## TASK BRIEF
Send back the records in full, character for character.

## PROVIDED MATERIAL
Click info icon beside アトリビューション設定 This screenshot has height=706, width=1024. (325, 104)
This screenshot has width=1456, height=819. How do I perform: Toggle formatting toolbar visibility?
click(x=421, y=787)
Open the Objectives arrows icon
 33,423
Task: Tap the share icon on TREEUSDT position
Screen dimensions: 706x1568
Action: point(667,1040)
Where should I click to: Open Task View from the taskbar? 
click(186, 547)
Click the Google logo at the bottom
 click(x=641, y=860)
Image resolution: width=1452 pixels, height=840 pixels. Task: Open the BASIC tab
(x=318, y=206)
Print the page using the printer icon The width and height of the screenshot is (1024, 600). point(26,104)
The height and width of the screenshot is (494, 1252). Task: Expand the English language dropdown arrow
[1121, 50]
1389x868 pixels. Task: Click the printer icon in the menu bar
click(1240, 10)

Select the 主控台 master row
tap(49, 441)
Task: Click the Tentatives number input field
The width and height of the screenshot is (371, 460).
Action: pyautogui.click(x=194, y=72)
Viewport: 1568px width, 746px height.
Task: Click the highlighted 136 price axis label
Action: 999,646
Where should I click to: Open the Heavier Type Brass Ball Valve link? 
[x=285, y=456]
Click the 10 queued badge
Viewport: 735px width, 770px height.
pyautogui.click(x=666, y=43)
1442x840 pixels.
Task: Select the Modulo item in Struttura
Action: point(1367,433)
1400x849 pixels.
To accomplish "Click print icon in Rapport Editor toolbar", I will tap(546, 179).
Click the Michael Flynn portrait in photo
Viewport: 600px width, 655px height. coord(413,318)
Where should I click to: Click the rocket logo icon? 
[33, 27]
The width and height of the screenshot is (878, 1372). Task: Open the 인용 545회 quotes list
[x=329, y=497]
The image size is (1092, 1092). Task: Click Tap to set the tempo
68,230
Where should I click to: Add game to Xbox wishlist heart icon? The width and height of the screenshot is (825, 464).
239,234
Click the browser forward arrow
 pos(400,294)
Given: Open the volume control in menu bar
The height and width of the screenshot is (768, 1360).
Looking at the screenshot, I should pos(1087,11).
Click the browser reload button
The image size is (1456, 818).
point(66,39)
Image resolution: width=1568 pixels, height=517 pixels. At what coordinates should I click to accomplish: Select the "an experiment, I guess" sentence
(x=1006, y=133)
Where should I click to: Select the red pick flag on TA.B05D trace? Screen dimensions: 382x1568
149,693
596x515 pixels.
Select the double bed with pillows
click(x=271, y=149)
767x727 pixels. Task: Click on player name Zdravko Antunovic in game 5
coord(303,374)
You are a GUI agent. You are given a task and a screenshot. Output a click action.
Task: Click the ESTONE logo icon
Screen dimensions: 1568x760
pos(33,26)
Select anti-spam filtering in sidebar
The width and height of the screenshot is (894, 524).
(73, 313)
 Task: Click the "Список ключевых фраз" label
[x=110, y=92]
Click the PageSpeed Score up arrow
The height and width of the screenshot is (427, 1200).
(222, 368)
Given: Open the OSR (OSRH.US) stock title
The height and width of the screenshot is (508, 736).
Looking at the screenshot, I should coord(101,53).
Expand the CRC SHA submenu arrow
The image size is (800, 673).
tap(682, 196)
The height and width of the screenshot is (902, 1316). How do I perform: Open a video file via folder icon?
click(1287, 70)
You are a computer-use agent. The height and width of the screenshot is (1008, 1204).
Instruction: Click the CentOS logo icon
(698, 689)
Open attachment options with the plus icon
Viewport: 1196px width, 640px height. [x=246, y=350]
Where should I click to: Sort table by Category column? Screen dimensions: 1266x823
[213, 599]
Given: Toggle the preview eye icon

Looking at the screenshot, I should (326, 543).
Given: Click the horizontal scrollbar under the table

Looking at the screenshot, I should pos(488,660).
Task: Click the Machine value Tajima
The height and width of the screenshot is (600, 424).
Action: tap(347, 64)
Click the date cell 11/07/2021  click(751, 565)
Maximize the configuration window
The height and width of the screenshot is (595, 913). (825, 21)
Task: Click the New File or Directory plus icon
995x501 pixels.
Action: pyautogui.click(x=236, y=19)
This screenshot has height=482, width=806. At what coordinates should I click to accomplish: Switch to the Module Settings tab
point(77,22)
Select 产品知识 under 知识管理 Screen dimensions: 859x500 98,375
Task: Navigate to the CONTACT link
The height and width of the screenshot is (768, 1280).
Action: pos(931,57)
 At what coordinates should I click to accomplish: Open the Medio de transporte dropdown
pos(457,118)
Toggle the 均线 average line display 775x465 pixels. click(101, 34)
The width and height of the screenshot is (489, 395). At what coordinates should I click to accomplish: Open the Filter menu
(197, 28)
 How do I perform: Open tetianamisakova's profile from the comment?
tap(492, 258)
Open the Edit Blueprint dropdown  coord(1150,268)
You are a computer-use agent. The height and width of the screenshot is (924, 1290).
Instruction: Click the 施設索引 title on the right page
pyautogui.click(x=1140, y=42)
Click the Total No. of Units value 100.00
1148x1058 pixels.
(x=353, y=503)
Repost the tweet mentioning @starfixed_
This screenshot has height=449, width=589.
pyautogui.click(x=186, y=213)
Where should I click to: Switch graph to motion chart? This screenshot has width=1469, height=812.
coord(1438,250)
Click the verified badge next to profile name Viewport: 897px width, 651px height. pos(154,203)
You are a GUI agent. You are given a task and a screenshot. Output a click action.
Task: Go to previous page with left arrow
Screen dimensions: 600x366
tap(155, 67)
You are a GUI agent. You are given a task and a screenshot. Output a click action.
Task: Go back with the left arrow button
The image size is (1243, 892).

## THE ANSWER
Click info icon beside アトリビューション設定 This screenshot has height=706, width=1024. (325, 104)
This screenshot has width=1456, height=819. How do I perform: Toggle formatting toolbar visibility?
click(x=421, y=787)
Open the Objectives arrows icon
 33,423
Task: Tap the share icon on TREEUSDT position
Screen dimensions: 706x1568
Action: point(667,1040)
Where should I click to: Open Task View from the taskbar? 
click(186, 547)
Click the Google logo at the bottom
 click(x=641, y=860)
Image resolution: width=1452 pixels, height=840 pixels. Task: Open the BASIC tab
(x=318, y=206)
Print the page using the printer icon The width and height of the screenshot is (1024, 600). point(26,104)
The height and width of the screenshot is (494, 1252). Task: Expand the English language dropdown arrow
[1121, 50]
1389x868 pixels. Task: Click the printer icon in the menu bar
click(1240, 10)

Select the 主控台 master row
tap(49, 441)
Task: Click the Tentatives number input field
The width and height of the screenshot is (371, 460).
Action: pyautogui.click(x=194, y=72)
Viewport: 1568px width, 746px height.
Task: Click the highlighted 136 price axis label
Action: 999,646
Where should I click to: Open the Heavier Type Brass Ball Valve link? 
[x=285, y=456]
Click the 10 queued badge
Viewport: 735px width, 770px height.
pyautogui.click(x=666, y=43)
1442x840 pixels.
Task: Select the Modulo item in Struttura
Action: point(1367,433)
1400x849 pixels.
To accomplish "Click print icon in Rapport Editor toolbar", I will tap(546, 179).
Click the Michael Flynn portrait in photo
Viewport: 600px width, 655px height. coord(413,318)
Where should I click to: Click the rocket logo icon? 
[33, 27]
The width and height of the screenshot is (878, 1372). Task: Open the 인용 545회 quotes list
[x=329, y=497]
The image size is (1092, 1092). Task: Click Tap to set the tempo
68,230
Where should I click to: Add game to Xbox wishlist heart icon? The width and height of the screenshot is (825, 464).
239,234
Click the browser forward arrow
 pos(400,294)
Given: Open the volume control in menu bar
The height and width of the screenshot is (768, 1360).
Looking at the screenshot, I should pos(1087,11).
Click the browser reload button
The image size is (1456, 818).
point(66,39)
Image resolution: width=1568 pixels, height=517 pixels. At what coordinates should I click to accomplish: Select the "an experiment, I guess" sentence
(x=1006, y=133)
Where should I click to: Select the red pick flag on TA.B05D trace? Screen dimensions: 382x1568
149,693
596x515 pixels.
Select the double bed with pillows
click(x=271, y=149)
767x727 pixels. Task: Click on player name Zdravko Antunovic in game 5
coord(303,374)
You are a GUI agent. You are given a task and a screenshot. Output a click action.
Task: Click the ESTONE logo icon
Screen dimensions: 1568x760
pos(33,26)
Select anti-spam filtering in sidebar
The width and height of the screenshot is (894, 524).
(73, 313)
 Task: Click the "Список ключевых фраз" label
[x=110, y=92]
Click the PageSpeed Score up arrow
The height and width of the screenshot is (427, 1200).
(222, 368)
Given: Open the OSR (OSRH.US) stock title
The height and width of the screenshot is (508, 736).
Looking at the screenshot, I should coord(101,53).
Expand the CRC SHA submenu arrow
The image size is (800, 673).
tap(682, 196)
The height and width of the screenshot is (902, 1316). How do I perform: Open a video file via folder icon?
click(1287, 70)
You are a computer-use agent. The height and width of the screenshot is (1008, 1204).
Instruction: Click the CentOS logo icon
(698, 689)
Open attachment options with the plus icon
Viewport: 1196px width, 640px height. [x=246, y=350]
Where should I click to: Sort table by Category column? Screen dimensions: 1266x823
[213, 599]
Given: Toggle the preview eye icon

Looking at the screenshot, I should (326, 543).
Given: Click the horizontal scrollbar under the table

Looking at the screenshot, I should pos(488,660).
Task: Click the Machine value Tajima
The height and width of the screenshot is (600, 424).
Action: tap(347, 64)
Click the date cell 11/07/2021  click(751, 565)
Maximize the configuration window
The height and width of the screenshot is (595, 913). (825, 21)
Task: Click the New File or Directory plus icon
995x501 pixels.
Action: pyautogui.click(x=236, y=19)
This screenshot has height=482, width=806. At what coordinates should I click to accomplish: Switch to the Module Settings tab
point(77,22)
Select 产品知识 under 知识管理 Screen dimensions: 859x500 98,375
Task: Navigate to the CONTACT link
The height and width of the screenshot is (768, 1280).
Action: pos(931,57)
 At what coordinates should I click to accomplish: Open the Medio de transporte dropdown
pos(457,118)
Toggle the 均线 average line display 775x465 pixels. click(101, 34)
The width and height of the screenshot is (489, 395). At what coordinates should I click to accomplish: Open the Filter menu
(197, 28)
 How do I perform: Open tetianamisakova's profile from the comment?
tap(492, 258)
Open the Edit Blueprint dropdown  coord(1150,268)
You are a computer-use agent. The height and width of the screenshot is (924, 1290).
Instruction: Click the 施設索引 title on the right page
pyautogui.click(x=1140, y=42)
Click the Total No. of Units value 100.00
1148x1058 pixels.
(x=353, y=503)
Repost the tweet mentioning @starfixed_
This screenshot has height=449, width=589.
pyautogui.click(x=186, y=213)
Where should I click to: Switch graph to motion chart? This screenshot has width=1469, height=812.
coord(1438,250)
Click the verified badge next to profile name Viewport: 897px width, 651px height. pos(154,203)
You are a GUI agent. You are given a task and a screenshot. Output a click action.
Task: Go to previous page with left arrow
Screen dimensions: 600x366
tap(155, 67)
You are a GUI agent. You are given a task and a screenshot. Output a click action.
Task: Go back with the left arrow button
The image size is (1243, 892).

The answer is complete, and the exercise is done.